Wenn die benannten Sportlehrer erkannt hätten, dass wir in Sachsen natürlich über neue Bildungsinhalte sprechen, dass wir unsere sächsischen Lehrpläne überarbeiten wollen, dass wir natürlich auch neue Inhalte in unsere sächsischen Lehrpläne bringen wollen, wie zum Beispiel Medienbildung, Digitalisierung oder auch Verstärkung der politischen Bildung, und dass wir dann natürlich auch darüber nachdenken müssen, die Belastung unserer sächsischen Schüler zu senken, um die Vielfalt aufnehmen zu können, dann hätten vielleicht auch die Sportlehrer, die diese Petition ins Leben gerufen haben, anders darüber gedacht.
Fakt ist eines: Unser Ziel war es, neue Inhalte hineinzubringen, aber letztlich auch die Belastung der Schüler zu senken, bekanntlich – darüber haben wir hier schon diskutiert – um 4 %. Diese Vorgaben hatte sich das Kultusministerium vorgenommen und auch konsequent umgesetzt, indem eben nicht nur in diesen weichen Fächern gekürzt wurde, sondern auch in Kernfächern wurden die Stundentafeln überarbeitet.

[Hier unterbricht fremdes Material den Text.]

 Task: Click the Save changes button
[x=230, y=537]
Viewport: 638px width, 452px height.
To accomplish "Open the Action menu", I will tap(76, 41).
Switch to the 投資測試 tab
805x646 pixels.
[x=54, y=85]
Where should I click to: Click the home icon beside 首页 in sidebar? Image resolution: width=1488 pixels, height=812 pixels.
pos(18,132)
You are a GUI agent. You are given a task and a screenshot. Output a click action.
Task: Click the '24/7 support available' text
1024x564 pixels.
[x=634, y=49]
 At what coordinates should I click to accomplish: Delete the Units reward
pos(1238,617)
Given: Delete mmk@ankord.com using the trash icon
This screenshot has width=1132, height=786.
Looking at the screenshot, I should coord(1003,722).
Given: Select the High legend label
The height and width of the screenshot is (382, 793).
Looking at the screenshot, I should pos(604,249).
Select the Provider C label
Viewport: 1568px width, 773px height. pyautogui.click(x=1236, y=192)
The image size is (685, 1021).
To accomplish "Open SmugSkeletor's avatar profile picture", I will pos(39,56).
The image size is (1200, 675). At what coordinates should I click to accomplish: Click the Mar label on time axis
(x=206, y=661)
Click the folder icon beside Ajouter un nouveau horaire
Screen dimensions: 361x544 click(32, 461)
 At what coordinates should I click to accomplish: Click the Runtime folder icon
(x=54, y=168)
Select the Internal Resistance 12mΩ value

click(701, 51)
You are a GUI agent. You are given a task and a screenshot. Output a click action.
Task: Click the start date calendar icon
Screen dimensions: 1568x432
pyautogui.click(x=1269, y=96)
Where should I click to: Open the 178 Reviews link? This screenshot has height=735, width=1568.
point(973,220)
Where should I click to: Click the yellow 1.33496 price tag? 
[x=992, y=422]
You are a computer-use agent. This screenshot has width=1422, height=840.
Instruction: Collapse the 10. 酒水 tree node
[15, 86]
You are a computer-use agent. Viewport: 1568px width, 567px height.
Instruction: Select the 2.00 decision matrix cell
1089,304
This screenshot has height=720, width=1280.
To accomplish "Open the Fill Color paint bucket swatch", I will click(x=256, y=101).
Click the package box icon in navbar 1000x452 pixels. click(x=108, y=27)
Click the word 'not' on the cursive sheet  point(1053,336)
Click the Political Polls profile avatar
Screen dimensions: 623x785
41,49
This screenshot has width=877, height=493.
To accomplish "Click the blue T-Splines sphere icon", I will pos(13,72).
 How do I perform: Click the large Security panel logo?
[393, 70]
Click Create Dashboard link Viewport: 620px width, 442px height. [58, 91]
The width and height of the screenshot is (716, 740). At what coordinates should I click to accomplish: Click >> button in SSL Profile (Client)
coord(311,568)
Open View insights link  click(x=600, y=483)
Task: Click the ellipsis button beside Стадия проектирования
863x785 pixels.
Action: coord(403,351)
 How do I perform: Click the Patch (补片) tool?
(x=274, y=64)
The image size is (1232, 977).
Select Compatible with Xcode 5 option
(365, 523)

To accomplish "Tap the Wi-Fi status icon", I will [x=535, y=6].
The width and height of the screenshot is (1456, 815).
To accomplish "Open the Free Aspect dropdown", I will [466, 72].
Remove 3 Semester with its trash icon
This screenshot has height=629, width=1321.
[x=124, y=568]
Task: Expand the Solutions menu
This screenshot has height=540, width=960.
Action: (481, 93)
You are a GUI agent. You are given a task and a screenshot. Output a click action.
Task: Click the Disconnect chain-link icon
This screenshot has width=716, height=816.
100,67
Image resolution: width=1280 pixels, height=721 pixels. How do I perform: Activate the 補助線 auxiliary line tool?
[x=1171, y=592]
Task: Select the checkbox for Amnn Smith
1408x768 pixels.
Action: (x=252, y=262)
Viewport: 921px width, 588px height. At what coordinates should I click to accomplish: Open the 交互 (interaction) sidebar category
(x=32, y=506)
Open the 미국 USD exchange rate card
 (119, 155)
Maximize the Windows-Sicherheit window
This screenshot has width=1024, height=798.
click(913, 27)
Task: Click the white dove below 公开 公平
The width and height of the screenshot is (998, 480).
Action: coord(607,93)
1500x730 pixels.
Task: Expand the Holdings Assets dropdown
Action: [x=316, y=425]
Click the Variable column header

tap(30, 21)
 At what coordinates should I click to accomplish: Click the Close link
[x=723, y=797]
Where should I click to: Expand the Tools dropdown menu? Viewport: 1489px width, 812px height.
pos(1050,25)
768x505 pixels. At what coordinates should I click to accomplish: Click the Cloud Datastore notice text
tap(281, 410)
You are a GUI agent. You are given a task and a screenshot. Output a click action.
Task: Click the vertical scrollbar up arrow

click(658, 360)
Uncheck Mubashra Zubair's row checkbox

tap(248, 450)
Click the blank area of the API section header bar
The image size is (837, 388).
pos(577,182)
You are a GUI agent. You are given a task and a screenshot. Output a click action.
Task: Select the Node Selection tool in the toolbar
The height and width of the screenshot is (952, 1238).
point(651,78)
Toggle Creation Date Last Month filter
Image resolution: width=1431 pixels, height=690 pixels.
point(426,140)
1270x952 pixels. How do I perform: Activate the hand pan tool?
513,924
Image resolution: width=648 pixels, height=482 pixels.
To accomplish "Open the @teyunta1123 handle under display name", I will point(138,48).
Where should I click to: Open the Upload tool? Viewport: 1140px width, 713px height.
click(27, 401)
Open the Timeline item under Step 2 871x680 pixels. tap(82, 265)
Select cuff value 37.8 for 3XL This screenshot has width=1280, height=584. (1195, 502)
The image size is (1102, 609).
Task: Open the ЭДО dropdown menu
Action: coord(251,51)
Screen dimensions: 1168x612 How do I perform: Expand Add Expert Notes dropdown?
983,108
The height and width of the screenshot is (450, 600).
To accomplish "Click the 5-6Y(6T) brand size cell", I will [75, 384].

Ich hoffe und denke, dass mit dem Inkrafttreten am 1. August 2019 diese Veränderung auch positiv an unseren sächsischen Schulen aufgenommen wird.
Wir haben – das sage ich auch als Präsident eines Fußballklubs – einen größeren Zulauf von Kindern und Jugendlichen bei uns im Verein, weil genau diese GTAMittel über den Verein an Schulen gebraucht werden, um dort auch Sport zu verstärken und um die Kinder mehr zu bewegen. Ich hoffe, dass es viele Vereine in Sachsen tun, um einen Ausgleich zu schaffen. Ich glaube, wenn das Kind nicht nur die Dreiviertelstunde zum Sportplatz unterwegs ist, sondern über ein, zwei Stunden in der Woche Training macht und dann am Wochenende natürlich auch noch die entsprechenden Spiele leistet, dann haben wir genug getan. Ich bitte um Verständnis dafür, dass wir diesen Schritt gemacht haben.